- _Assignment A_: Transcribe the part of the garden blog excerpt between "The garden officially" and "bed. AHHH CRUMBA!", inclusive.
- _Assignment B_: According to the garden blog excerpt, on what night did the garden officially finish?
- _Assignment C_: Summarize the garden blog excerpt in two sentences.

====== Reading passage ======

Artichokes: I wrote about this in an earlier post but definitely worth mentioning again. Wonderful good size chokes with great flavor on a beautiful plant.  In fact I like the plant as much as the artichokes. Wonderful showstopper in the garden. Another one I didn’t think would harvest in time but they did. See previous post here.

Here are some successes in the garden from failures

Not everything I do is successful in the veggie garden. So I want to share some of the veggies that failed and successes that followed. The point here is be flexible and don’t give up. If something doesn’t work, try something else.

Failed: Sweet potatoes/Success: watermelon– I planted sweet potato starts just before I left for a fly fishing trip. I got the new drip system in place and planted them and forgot to turn on the drips to that section in my haste. When I came home, all were dead. So I planted a Moon and Star watermelon plant in their place. Didn’t think there would be enough time to get any to ripen but got 4 nice size ones ranging 10-15 lbs. Sweet!

Failed: Giant pumpkins/Success: Charentais melons-I didn’t start my giant pumpkins this year but instead just planted seeds directly in the ground. Wrong! Nothing came up. Learned a lesson there. So I planted Charentais melon plants as I always wanted to grow them. They produced about 10 wonderful melons. Supersweet!

 

 

Garden officially done for 2017

The garden officially finished on the night of October 9. There were a few cool season crops that did fine in the 27°F temperature-mainly beets, carrots, kale, and bok choy but all the warm season crops are done. I think this was early for a first frost. I write it down so I can review the frost date next year.

I did cover the lettuces in the greenhouse with winter weight row cover but it was actually unnecessary as the temperature was above freezing in the greenhouse and they are looking great and loving the cooler weather.

Now that it’s done, I’ll have time to share some gardening experiences and new crops I tried this year. I will be posting in the next few weeks some of the highlights of this year in the garden.

I still have to clean out the garden and put it to bed. AHHH CRUMBA!

But first I think I’ll go flyfishing one last time this year before it really gets cold…

 

Artichokes-you can grow them in Santa Fe!

Lot’s of wonderful surprises this year in the veggie garden. Just for kicks, I transplanted two globe artichoke plants this year in my veggie garden entry way. I was thinking the thistle flowers would be beautiful if it had enough time to grow it here. Artichokes are a perennial in zones 8 and higher but are an annual here in zone 6 and take 90-100 days to mature.

====== Dataset records ======

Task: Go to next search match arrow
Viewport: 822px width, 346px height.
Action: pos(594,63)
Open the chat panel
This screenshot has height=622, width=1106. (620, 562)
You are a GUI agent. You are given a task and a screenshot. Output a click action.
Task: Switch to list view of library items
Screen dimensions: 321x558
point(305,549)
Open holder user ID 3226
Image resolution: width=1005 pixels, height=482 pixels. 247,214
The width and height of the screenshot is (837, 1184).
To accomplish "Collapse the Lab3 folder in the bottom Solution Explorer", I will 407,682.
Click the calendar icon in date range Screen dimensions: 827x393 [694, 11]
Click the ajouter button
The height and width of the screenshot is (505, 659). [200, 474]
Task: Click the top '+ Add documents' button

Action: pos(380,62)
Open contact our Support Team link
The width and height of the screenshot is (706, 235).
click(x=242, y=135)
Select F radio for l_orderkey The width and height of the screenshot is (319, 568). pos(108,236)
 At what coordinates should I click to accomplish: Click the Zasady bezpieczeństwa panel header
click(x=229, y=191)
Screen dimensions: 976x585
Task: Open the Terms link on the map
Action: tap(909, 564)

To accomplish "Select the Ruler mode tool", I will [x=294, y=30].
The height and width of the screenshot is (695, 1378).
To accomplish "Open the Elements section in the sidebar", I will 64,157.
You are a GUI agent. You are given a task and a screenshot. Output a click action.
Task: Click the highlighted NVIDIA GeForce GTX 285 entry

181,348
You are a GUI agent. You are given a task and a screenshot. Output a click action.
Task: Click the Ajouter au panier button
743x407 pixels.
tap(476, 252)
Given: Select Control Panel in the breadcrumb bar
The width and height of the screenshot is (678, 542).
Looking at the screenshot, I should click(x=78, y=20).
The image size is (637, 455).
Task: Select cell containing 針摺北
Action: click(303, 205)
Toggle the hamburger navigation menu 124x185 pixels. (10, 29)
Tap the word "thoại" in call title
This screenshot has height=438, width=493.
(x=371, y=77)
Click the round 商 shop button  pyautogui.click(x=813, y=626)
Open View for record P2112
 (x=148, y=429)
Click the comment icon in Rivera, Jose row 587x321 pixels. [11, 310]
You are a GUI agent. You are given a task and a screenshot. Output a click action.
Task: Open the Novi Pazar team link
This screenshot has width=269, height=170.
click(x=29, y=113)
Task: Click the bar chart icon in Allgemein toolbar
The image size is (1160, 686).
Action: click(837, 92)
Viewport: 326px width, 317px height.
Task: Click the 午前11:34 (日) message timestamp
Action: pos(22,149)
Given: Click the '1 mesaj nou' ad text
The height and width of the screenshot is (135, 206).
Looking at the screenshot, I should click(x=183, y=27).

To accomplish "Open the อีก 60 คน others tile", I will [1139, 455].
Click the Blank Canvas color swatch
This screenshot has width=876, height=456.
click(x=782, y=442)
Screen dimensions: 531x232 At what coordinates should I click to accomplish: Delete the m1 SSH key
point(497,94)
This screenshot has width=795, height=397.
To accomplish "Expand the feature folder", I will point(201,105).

======

- _Written answer A_:
The garden officially finished on the night of October 9. There were a few cool season crops that did fine in the 27°F temperature-mainly beets, carrots, kale, and bok choy but all the warm season crops are done. I think this was early for a first frost. I write it down so I can review the frost date next year.

I did cover the lettuces in the greenhouse with winter weight row cover but it was actually unnecessary as the temperature was above freezing in the greenhouse and they are looking great and loving the cooler weather.

Now that it’s done, I’ll have time to share some gardening experiences and new crops I tried this year. I will be posting in the next few weeks some of the highlights of this year in the garden.

I still have to clean out the garden and put it to bed. AHHH CRUMBA!

- _Written answer B_: The night of October 9.

- _Written answer C_: The writer describes vegetable garden failures that led to successes: sweet potatoes died from lack of water and were replaced by a Moon and Star watermelon plant, and directly sown giant pumpkin seeds never came up and were replaced by Charentais melons. The garden officially finished with a 27°F night on October 9, when only a few cool season crops survived, and the writer also reports that globe artichokes, an annual in zone 6, produced good-sized chokes in time.